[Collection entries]

⁂

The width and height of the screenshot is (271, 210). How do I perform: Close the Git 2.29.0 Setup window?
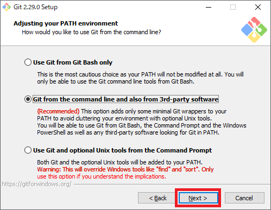(258, 7)
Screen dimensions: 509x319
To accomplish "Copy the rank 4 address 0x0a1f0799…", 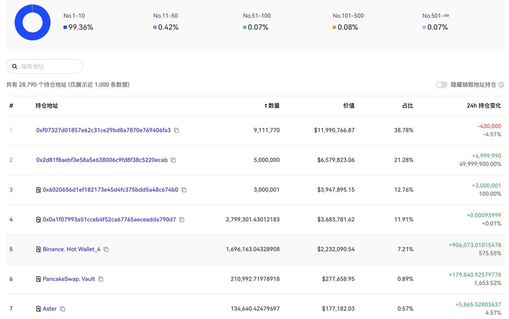I will tap(182, 220).
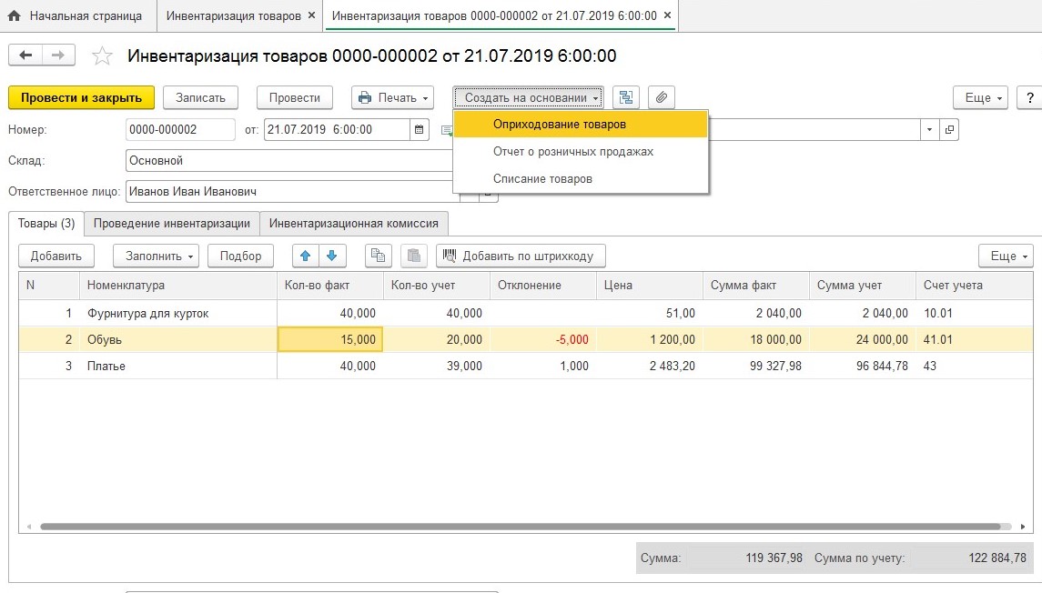Expand the Еще menu above the table
This screenshot has height=593, width=1042.
[1005, 256]
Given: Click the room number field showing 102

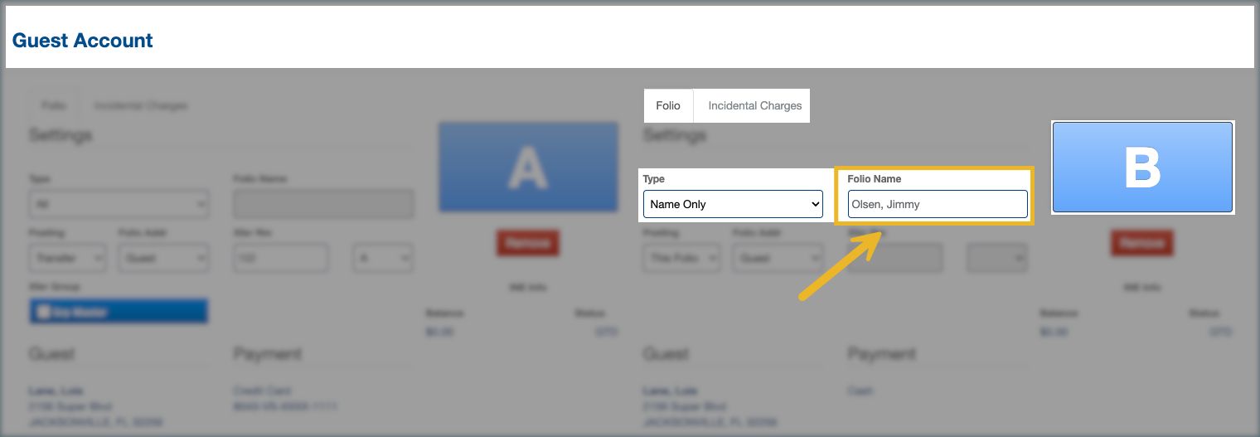Looking at the screenshot, I should pos(281,258).
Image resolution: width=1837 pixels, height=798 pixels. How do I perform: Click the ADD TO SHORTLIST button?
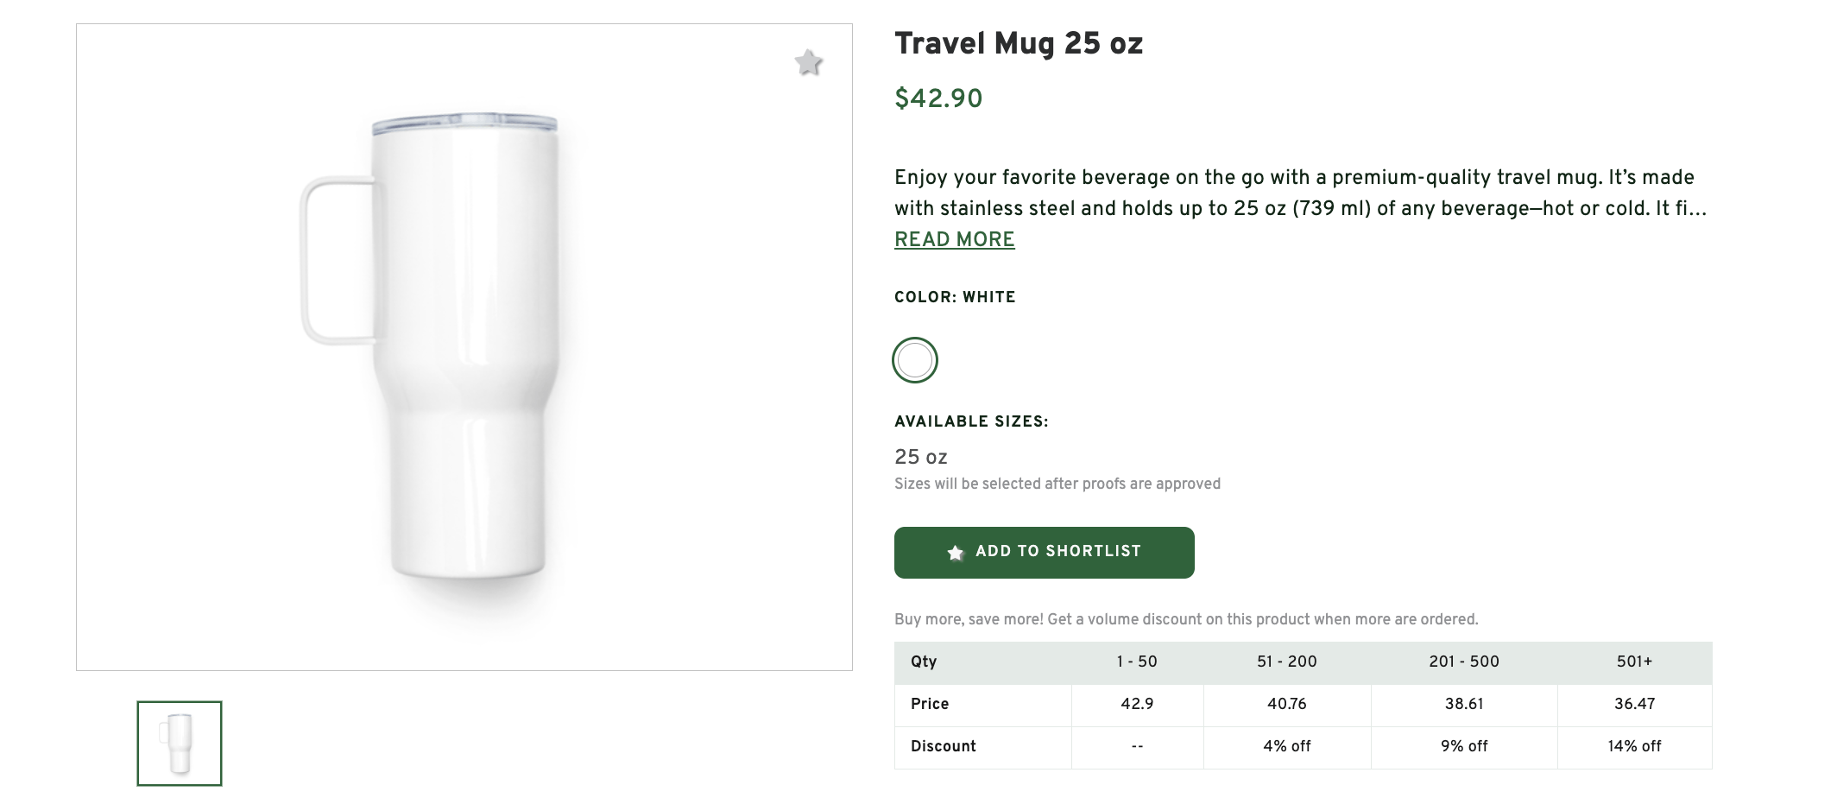[x=1044, y=552]
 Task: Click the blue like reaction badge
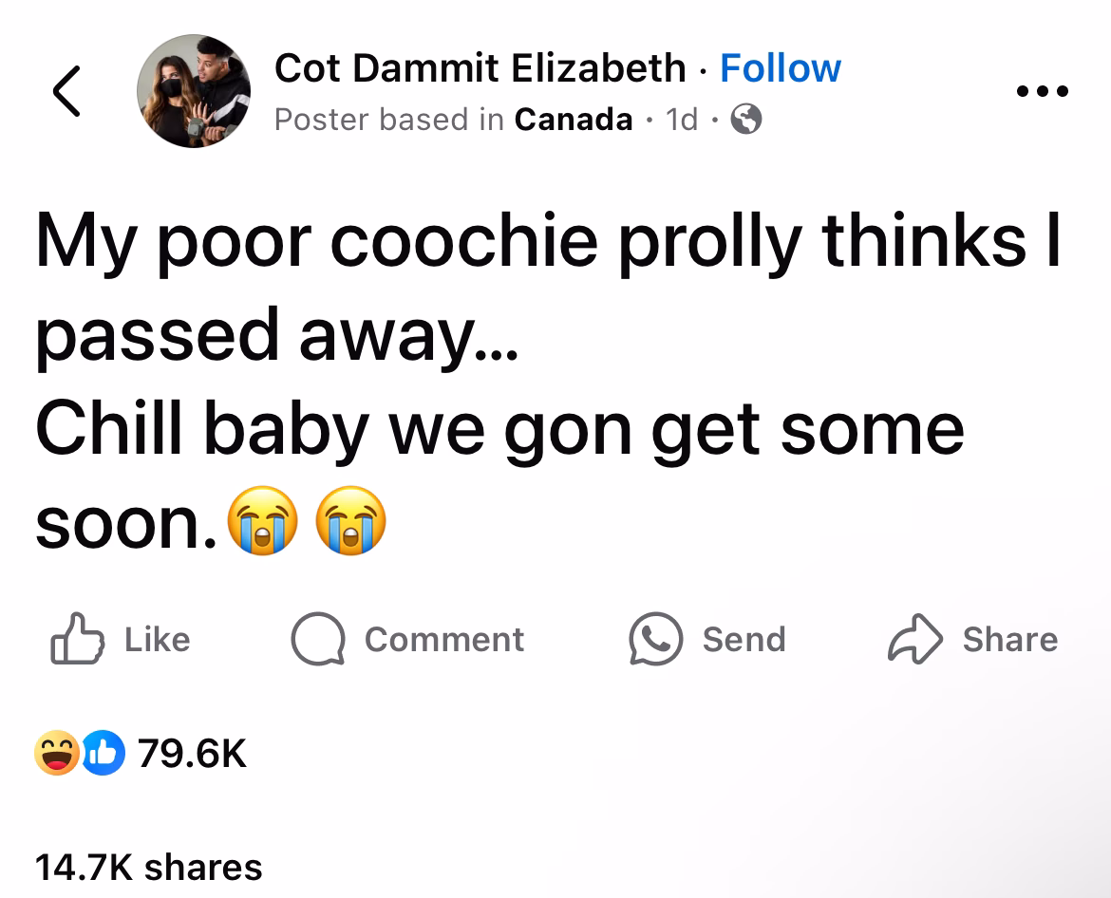tap(104, 755)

⁂

**Work order**
Print exactly the lines between the line containing "Image resolution: width=1837" and the last line of the entries above, including both, and nothing besides; skip the pictures.

**Response to the exercise**
Image resolution: width=1837 pixels, height=798 pixels. How do I perform: Click the ADD TO SHORTLIST button?
[x=1044, y=552]
 Task: Click the blue like reaction badge
tap(104, 755)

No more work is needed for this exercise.